There are signs posted in tourist attractions that chide people for teasing or taking pictures of people without asking permission. I thought this was aimed at American tourists who might want to take pictures of monks or the flocks of women in colorful dress... but no, it's because the flocks of women in colorful dress try to take pictures of the pasty white tourists in khaki. The signs don't specify that you must receive permission of course. So even after receiving a "no"to their queries M and I had many photos taken of us.
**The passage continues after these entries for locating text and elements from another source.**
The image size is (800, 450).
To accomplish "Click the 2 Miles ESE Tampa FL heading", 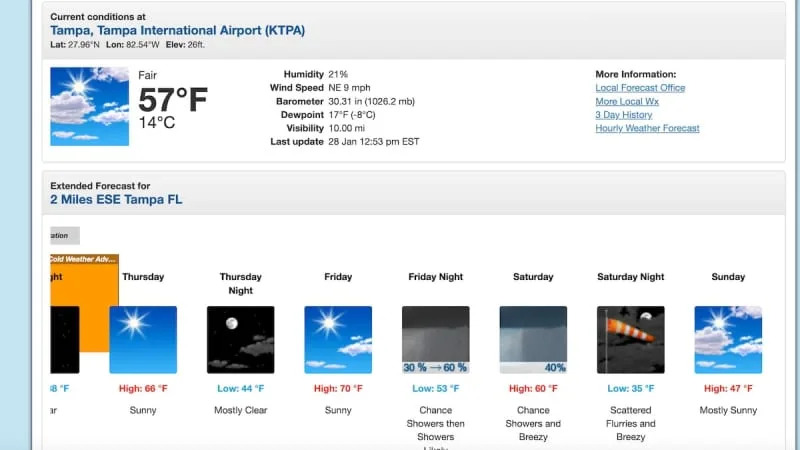I will (116, 200).
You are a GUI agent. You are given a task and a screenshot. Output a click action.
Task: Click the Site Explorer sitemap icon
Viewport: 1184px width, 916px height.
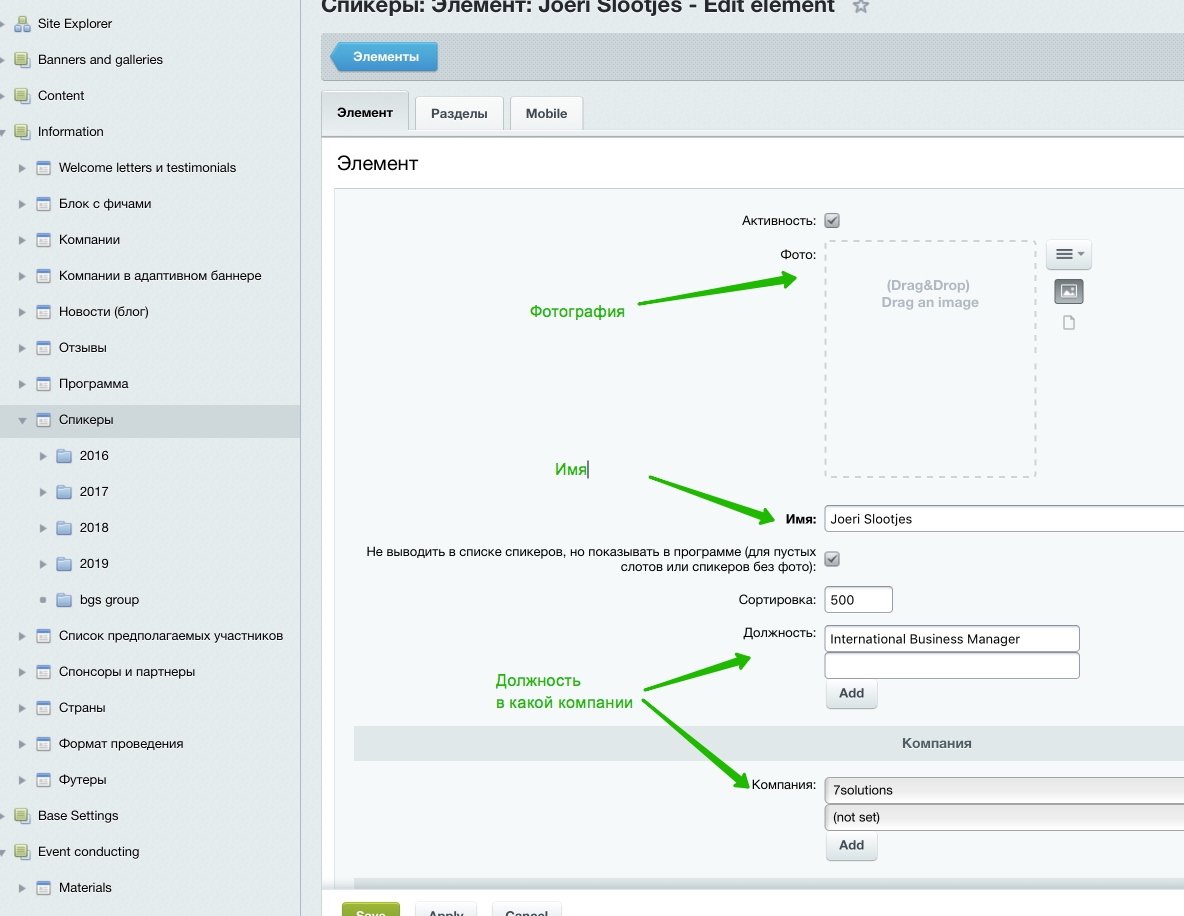pos(22,24)
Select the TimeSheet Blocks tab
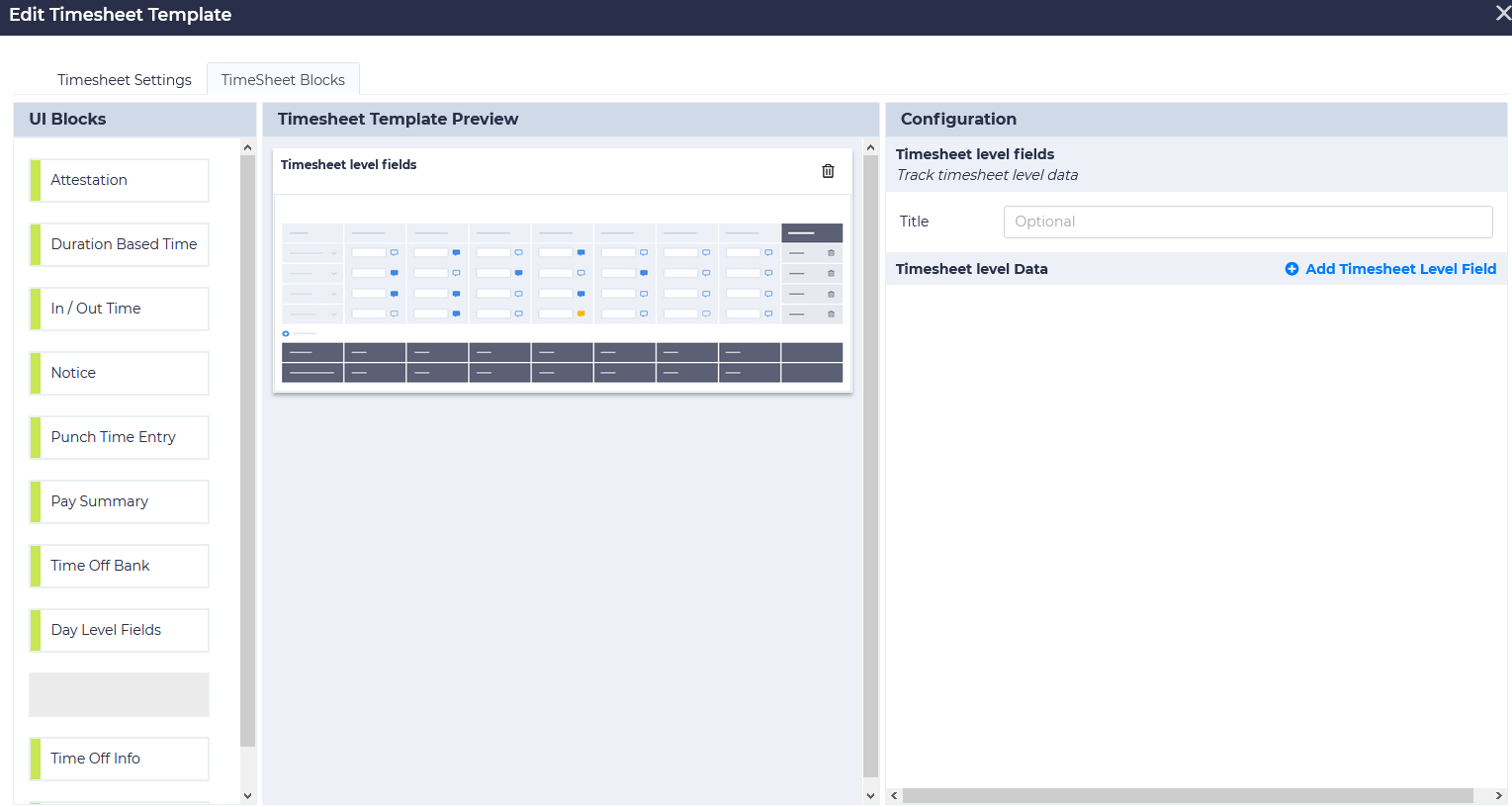Viewport: 1512px width, 807px height. (x=283, y=79)
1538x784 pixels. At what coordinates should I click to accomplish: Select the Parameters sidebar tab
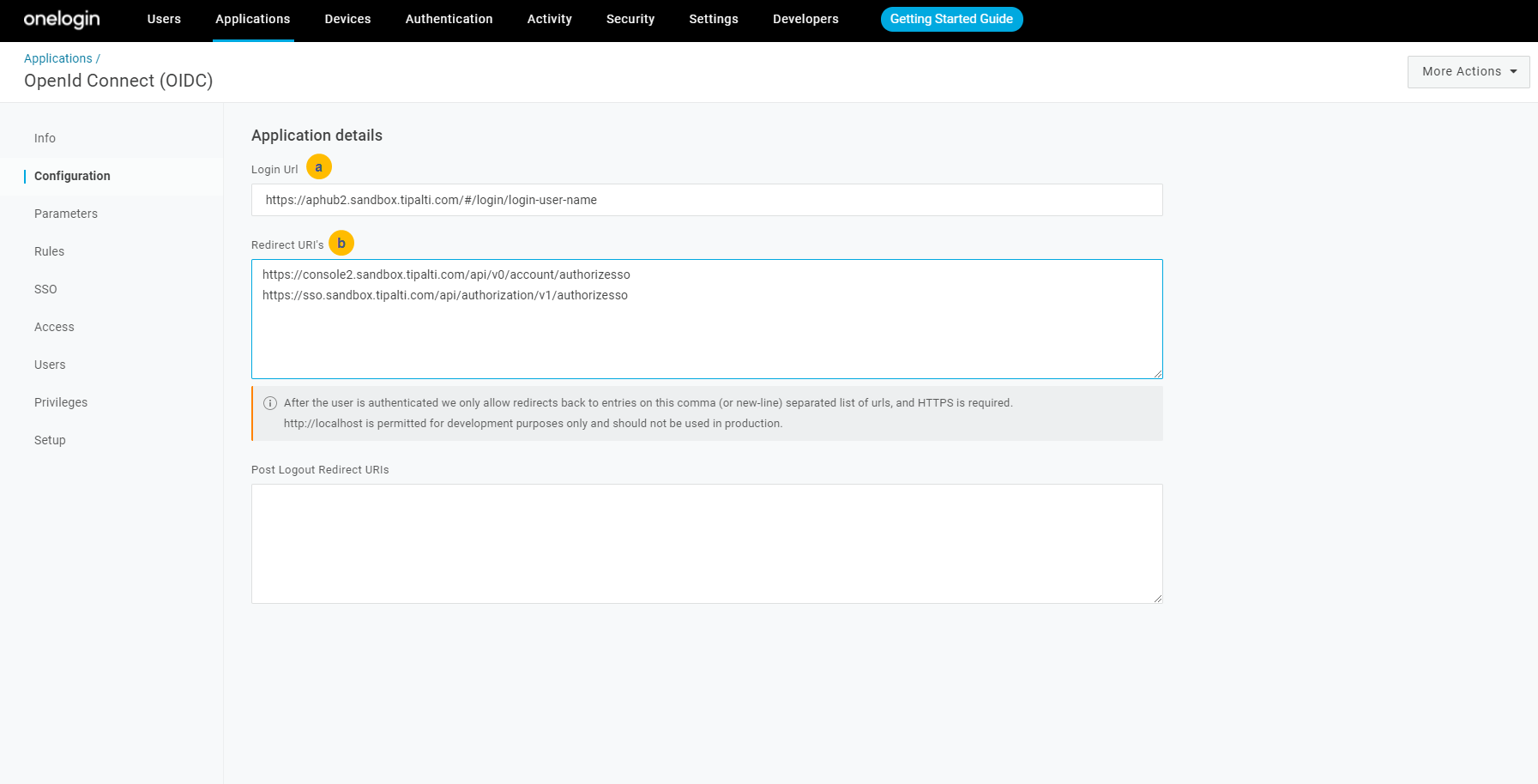(x=66, y=214)
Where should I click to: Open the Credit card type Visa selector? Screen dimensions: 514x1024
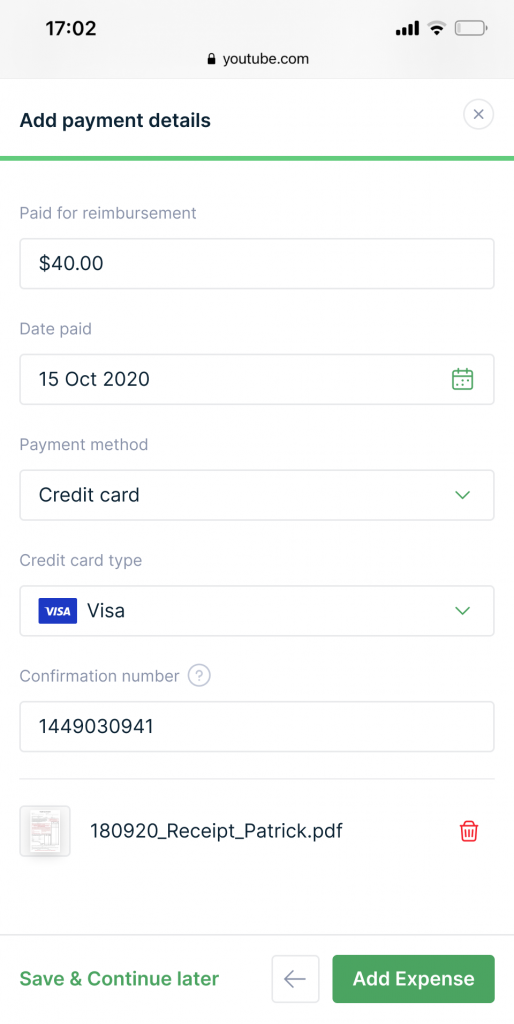click(x=257, y=611)

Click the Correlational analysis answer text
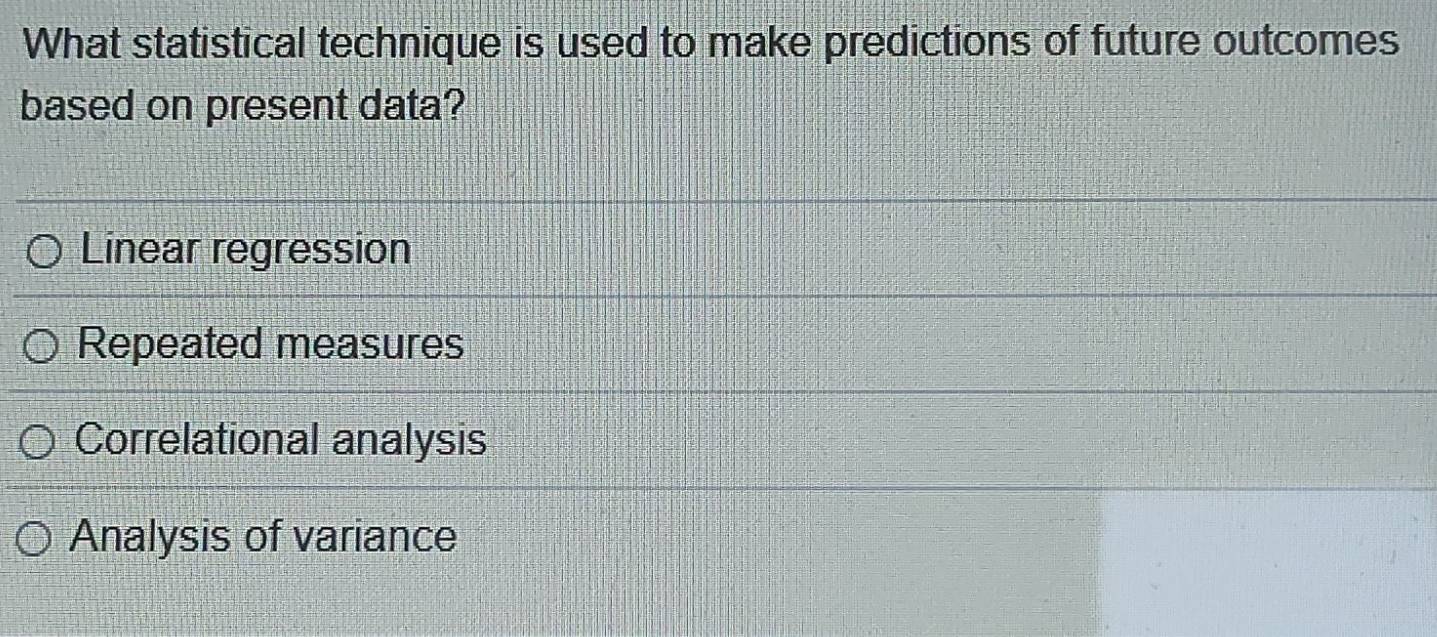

So many that we considered charging 100 rupees per.
We brainstormed ways to avoid getting our pictures taken:
- say no
- stick your tongue out in every snap
- pull your hat down, cover your face, turn your back, or otherwise obscure the view
- charge money
- say, in Tamil or Hindu or Urdu or Telegu, "I'm so glad you want to take picture with little old albino me."
- have a bodyguard yell at people
- pretend you are deaf or mentally challenged
- take their phone/camera and run
- flash them boob
- speak only in Quechua or Romani or other obscure/potentially made-up language
- kick them in the balls
After a day at the caves, we stopped at Bibi-Ka-Maqbara a palace and mausoleum built in 1650 for Aurangzeb's dead wife a la the Taj Majal. For some reason there were hordes of teenaged boys trying to take our photos. We tried 1, 7, 10 and enlisted T in 6. At first he was resistant but he soon blossomed into a very good yeller.
Perhaps because I'm a delicate flower and star of many unwanted photo, it was determined at one point that I was too dainty to use a squat toilet. At a roadside restaurant, I was stopped from approaching the outhouse by Auntie with the admonition that I "wouldn't like it," I almost knocked her down in my insistence that if she didn't let me use it I would pee myself...well not really, I'd just squat elsewhere. People would have definitely snapped photos of that.